Earth Elects

Making global elections easier to understand

Riverside: Lock Dawson re-elected easily

On 5 March, the American city of Riverside in California held a mayoral election, with the big news being the re-election of incumbent Patricia Lock Dawson.
This is Part 4 of 4 on the 5 March California elections. Part three is above.

The facts

The mayoral election was held using a two-round system, with a runoff held on 5 November if no candidate received a majority.

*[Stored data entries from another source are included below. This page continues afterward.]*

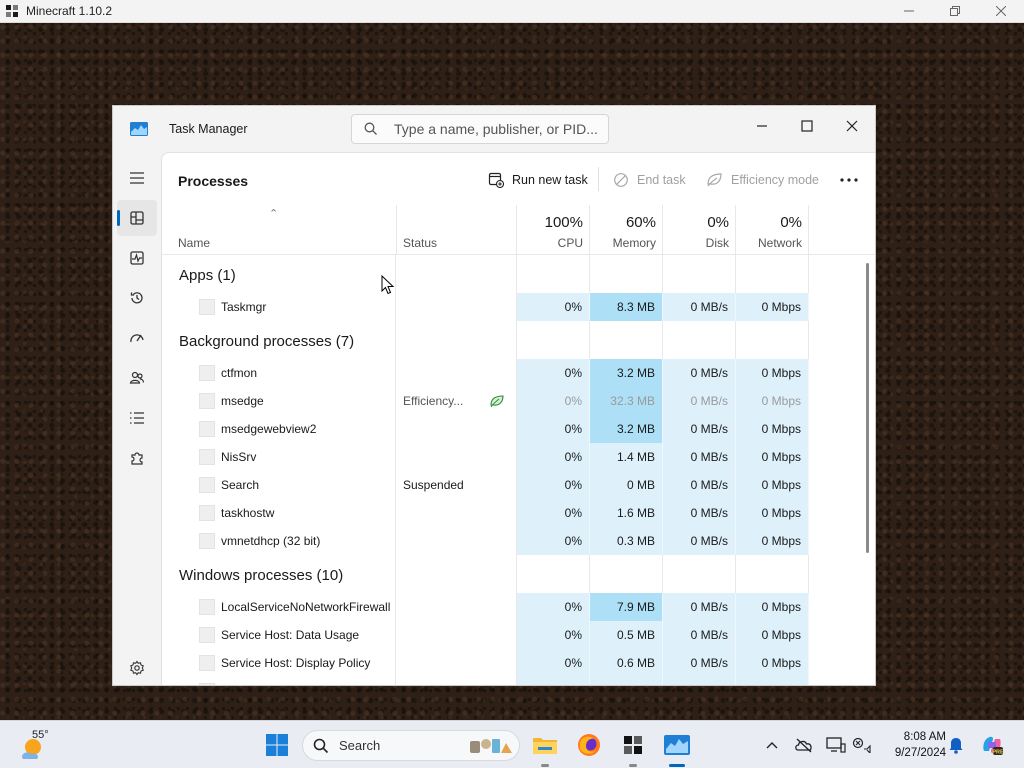 The width and height of the screenshot is (1024, 768). I want to click on group-header-windows: Windows processes (10), so click(510, 574).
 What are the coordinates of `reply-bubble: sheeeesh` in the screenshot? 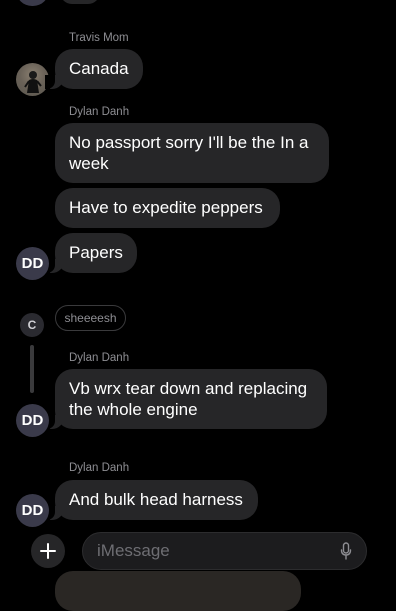 It's located at (90, 318).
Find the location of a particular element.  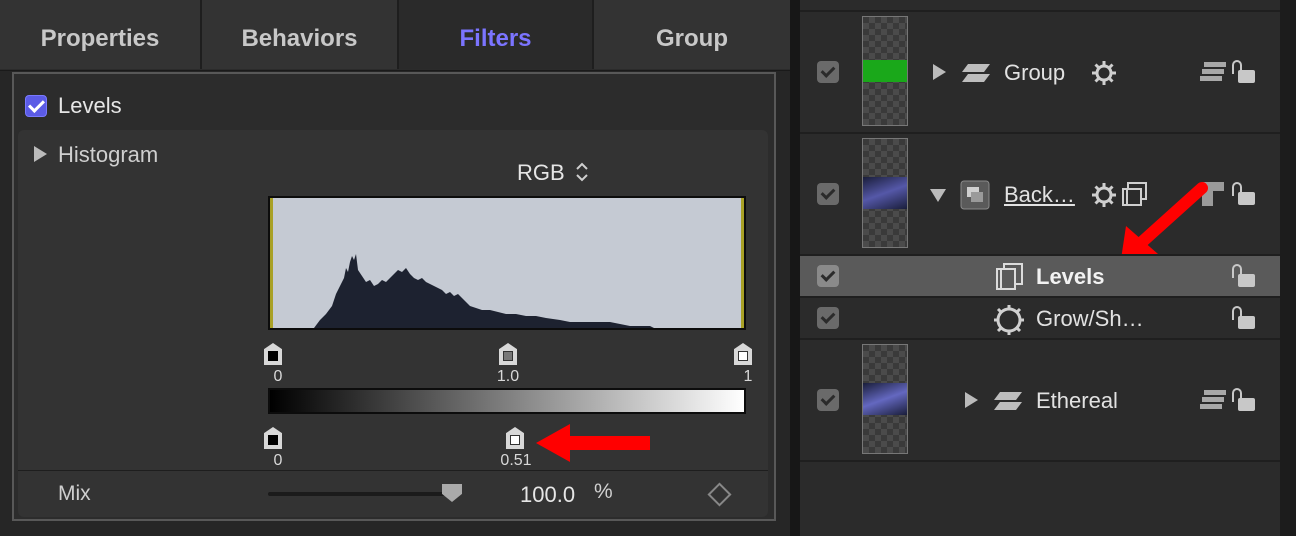

mix-separator is located at coordinates (393, 470).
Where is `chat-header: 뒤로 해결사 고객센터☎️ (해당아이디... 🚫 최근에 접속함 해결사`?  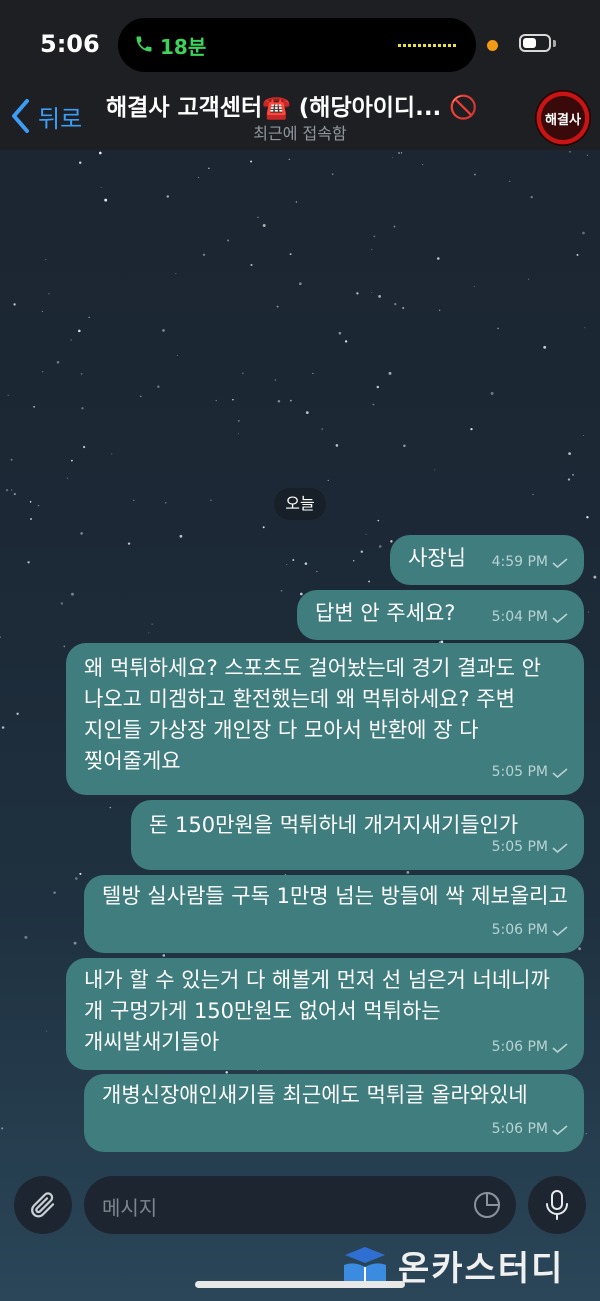 chat-header: 뒤로 해결사 고객센터☎️ (해당아이디... 🚫 최근에 접속함 해결사 is located at coordinates (300, 119).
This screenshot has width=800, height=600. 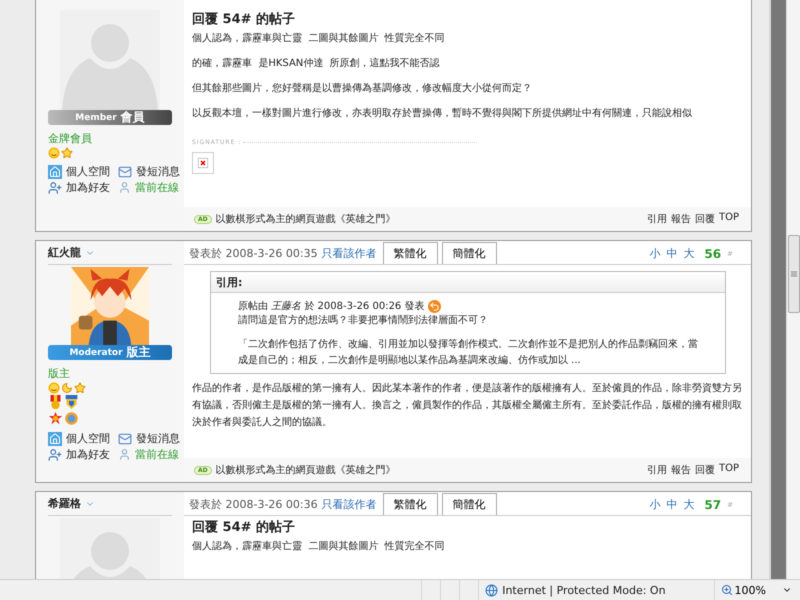 What do you see at coordinates (72, 402) in the screenshot?
I see `shield-icon` at bounding box center [72, 402].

The election was nonpartisan, with party affiliations of candidates not listed.

Riverside factfile:

  • Population: 315.0 thousand (2020)
  • Religions: 71.0% Christianity (43.0% Protestantism, 22.0% Catholicism, 3.0% Mormonism, 2.0% Jehovah’s Witness, 1.0% Eastern Orthodox), 4.0% Other, 25.0% None (2014)
  • Ethnicities: 54.7% Hispanic or Latino any race, 27.7% Non-Hispanic White, 7.1% Non-Hispanic Asian, 6.0% Non-Hispanic Black or African American, 3.3% Non-Hispanic Mixed Race or Multiracial, 0.4% Non-Hispanic Native American or Alaskan, 0.3% Non-Hispanic Pacific Islander, 0.5% Non-Hispanic Other (2020)
  • Type of government: council-manager city in a federal presidential republic
  • Freedom in the World 2024 score: N/A, United States score: 83/100 (Free)

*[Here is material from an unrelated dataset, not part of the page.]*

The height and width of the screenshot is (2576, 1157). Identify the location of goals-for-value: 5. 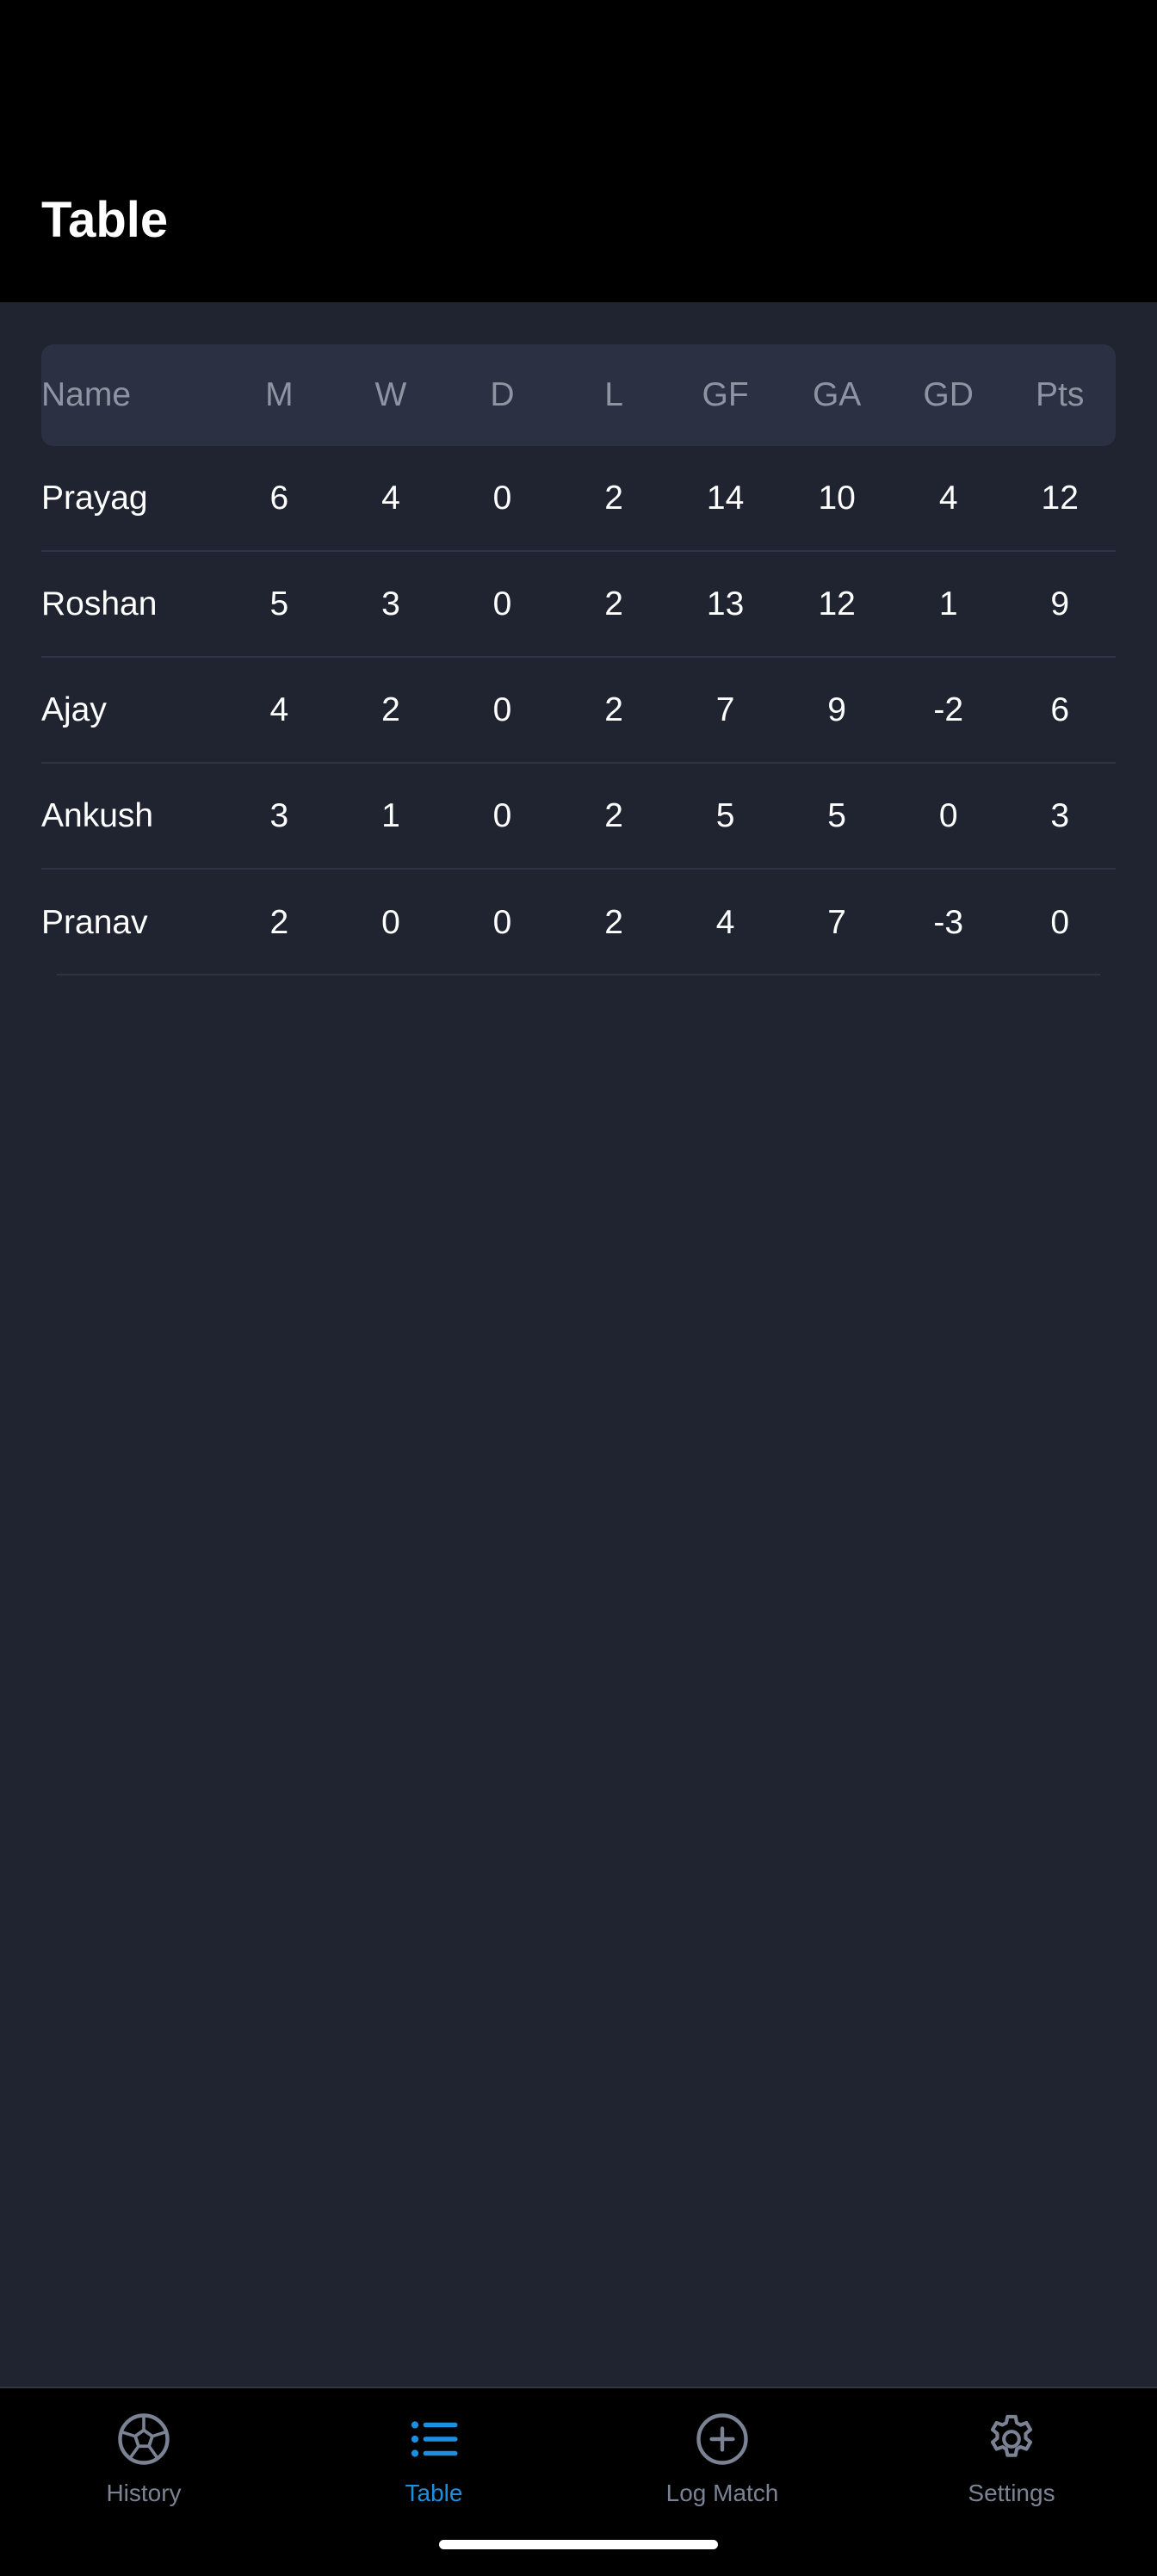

The incumbent, Patricia Lock Dawson, was running again. A former school district board member, she was elected Mayor in 2020. Her sole opponent is small business owner Jessica Qattawi.

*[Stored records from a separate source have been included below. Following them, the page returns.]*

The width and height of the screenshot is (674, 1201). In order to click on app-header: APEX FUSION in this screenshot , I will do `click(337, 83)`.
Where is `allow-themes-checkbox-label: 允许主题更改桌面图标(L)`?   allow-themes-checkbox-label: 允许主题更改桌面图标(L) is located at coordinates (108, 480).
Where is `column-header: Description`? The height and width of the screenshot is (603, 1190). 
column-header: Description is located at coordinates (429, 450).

Patricia Lock Dawson won 31,833 votes, getting 77.6% of the vote and avoiding a runoff. Jessica Qattawi recieved 9,176 votes or 22.4%.

Analysis

The United States is split into the liberal Democratic Party and conservative Republican Party, with California being a solid blue (Democratic) state for the past three decades, meeting a national trend where urban voters tend towards Democrats: the Golden State has a significant number of big cities and is the most populous in the Union. However, Riverside County, which Riverside is located in has traditionally been a pretty Republican area: after its creation in 1893, the county voted for Republicans nine times in a row (including 1912 where the national Republican William Howard Taft was not endorsed in California and the state Republicans endorsed Theodore Roosevelt, who Riverside County voted for), finally voting Democrat in 1936 in Franklin D. Roosevelt (Franklin Delano Roosevelt)’s second landslide: of FDR’s four landslide victories, 1936 was the only time Riverside County voted Democratic, and they did not again until another landslide by Lyndon B. Johnson (Lyndon Baines Johnson) in 1964. In the three-candidate election of 1992, where independent Ross Perot put forth a serious challenge, Riverside County voted for the Democrat Bill Clinton, but reverted to the Republicans in 1996. Democrat Barack Obama finally flipped it blue in 2008, and it has gone Democratic four in a row (Joe Biden won 53.0% in 2020), now being a Democratic county which can still go Republican on a good night for the red team. The city of Riverside is probably significantly more Democratic than Riverside County, however.

Barack Obama finally flipped stubborn Riverside County to the Democrats

Ronald O. Loveridge was elected Mayor in 1993, and won five terms. The open election in 2012 was won by Democrat Rusty Bailey, who served until 2020. Patricia Lock Dawson won in 2020 despite coming second in the runoff. She was considered the moderate candidate, with Jessica Qattawi the progressive. In areas where the Democrats are the only force, the battle often is between centrist ‘moderates’ and more left-leaning ‘progressives’, and in this case, Lock Dawson won easily in an area that is still not completely deep blue and where she has incumbency bonus and popularity.